An artist is someone who engages in any of a broad spectrum of activities related to creating art, practicing the arts and demonstrating an artistic ability. The common usage in both everyday speech as well as academic discourse is usually limited strictly to those engaged solely with visual arts-related pursuits. The word is popularly used in the entertainment business, although it could also refer to a person that performs music for other artists such as singers.
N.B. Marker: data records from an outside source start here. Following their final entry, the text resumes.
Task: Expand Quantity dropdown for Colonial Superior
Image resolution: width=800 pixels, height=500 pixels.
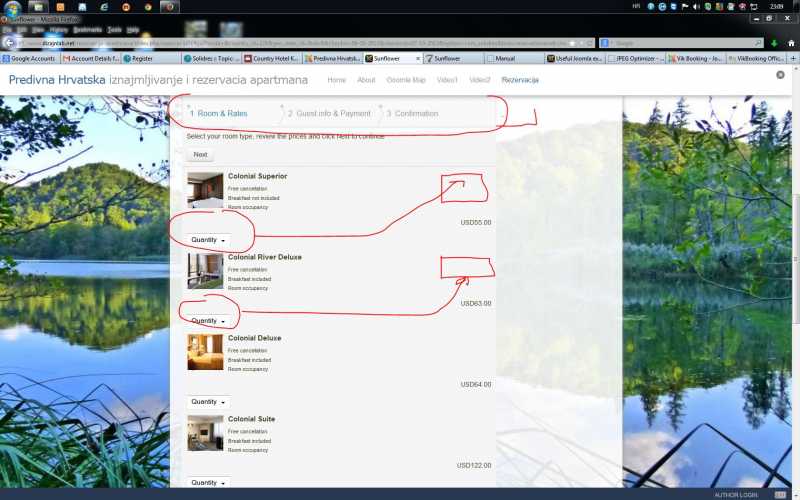Action: tap(208, 240)
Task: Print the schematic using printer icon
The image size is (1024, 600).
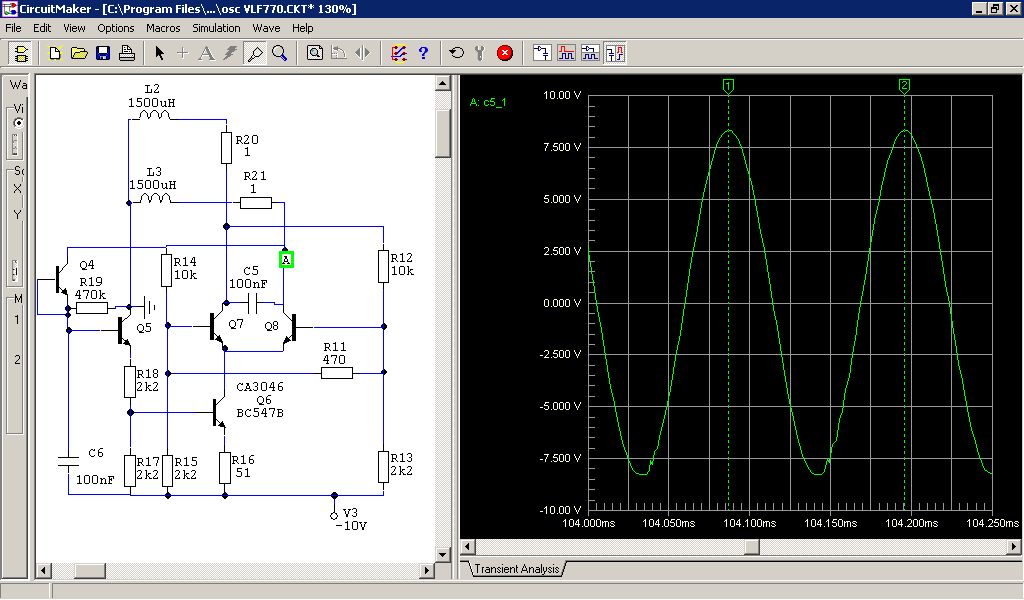Action: [125, 53]
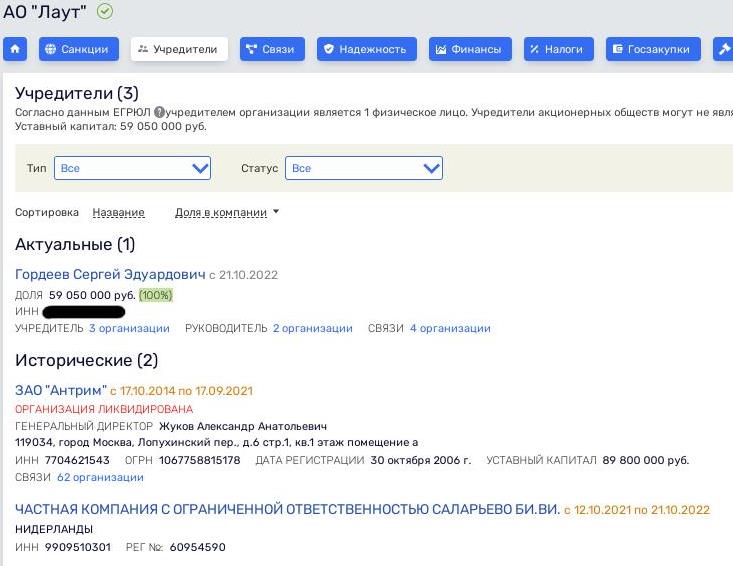Open the Тип dropdown

click(x=132, y=168)
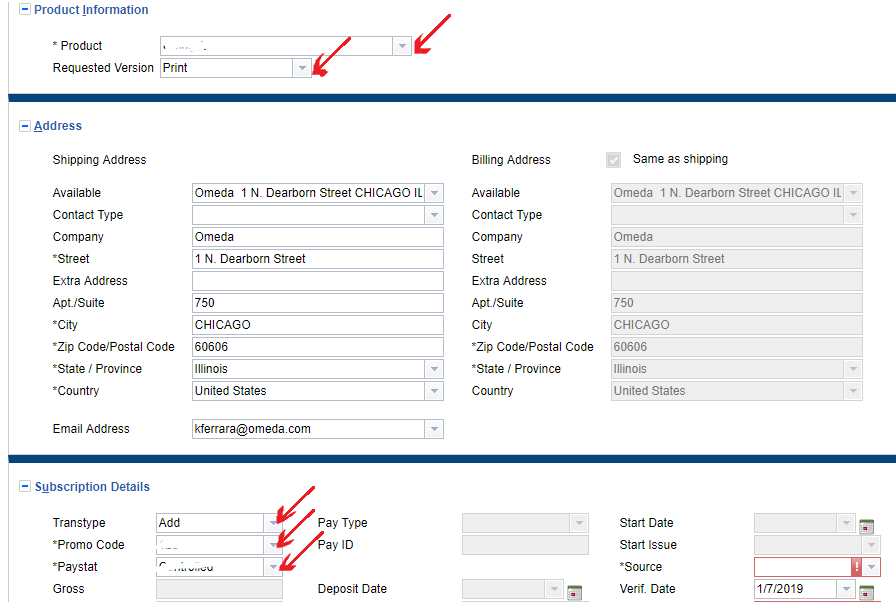Open the Email Address dropdown
Image resolution: width=896 pixels, height=602 pixels.
(x=433, y=429)
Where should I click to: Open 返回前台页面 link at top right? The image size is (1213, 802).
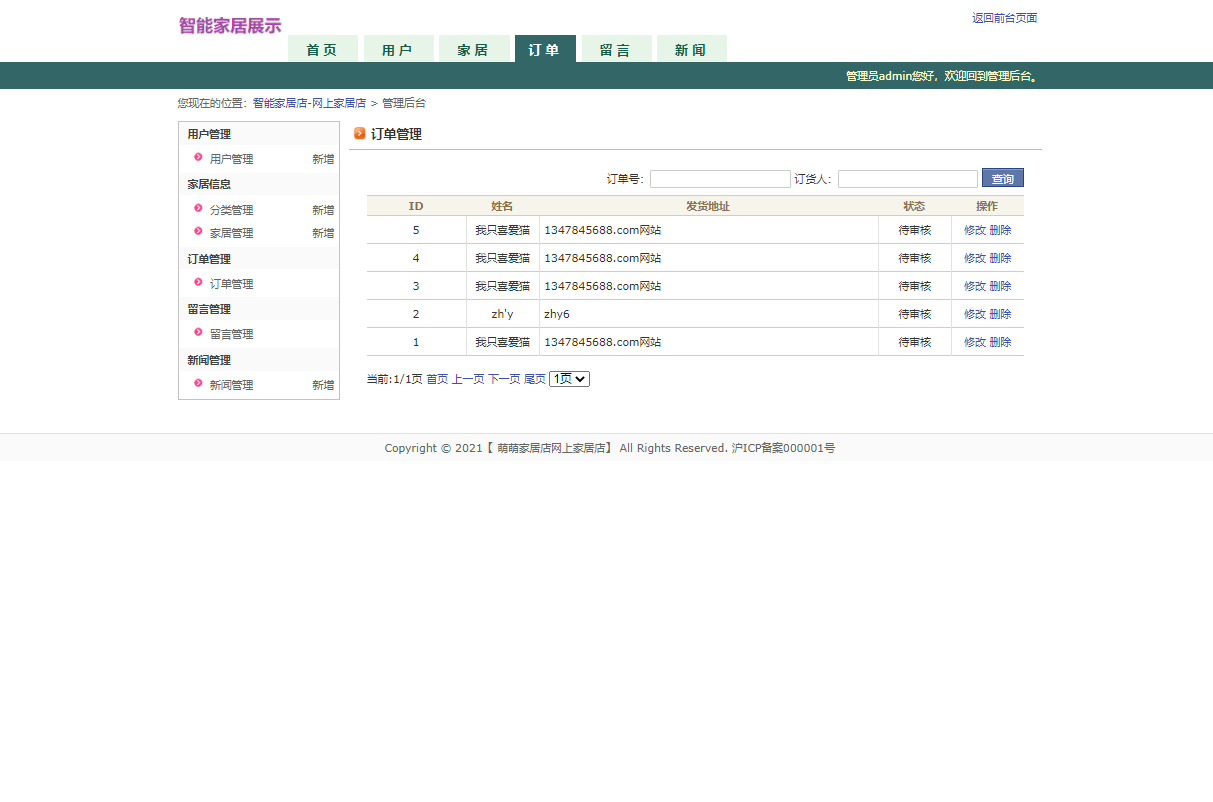[1003, 17]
An artist may be defined as a person who expresses him or herself through an artistic medium. The word is also used in this qualitative sense, meaning that one is creative and innovative at his/her art practices. Most commonly, the term refers to those who make within the context of fine arts or high culture–those using their imagination, talent, and skill to create works that can be judged for having an aesthetic value such as painting drawings, sculptures acting, dancing, writing, filmmaking, new media, photography, audio –people with creativity skills.
Art historians and critics define artists as those who produce art within a recognizable discipline. Contrasting conditions for highly skilled employees in the applied arts or decorative arts include artisan, craftsman, and technical terms like potter, goldsmith or glassblower. Excellent modern day-artists such as painters succeeded during the Renaissance in raising their standing to an indisputably higher level – that is formally similar to these employees (though still lower on significance).
The term artiste can be used in an informal or metaphorical sense to denote highly skilled people in almost any non-artistic endeavors, such as law, medicine, mechanics, and mathematics. Many discussions on the subject focus on the differences between “artist” and “technician,” “entertainer” and “artisan”, “fine art” versus applied art.” The French word for ‘artist’ (which in French, means” artist”) has been imported into English.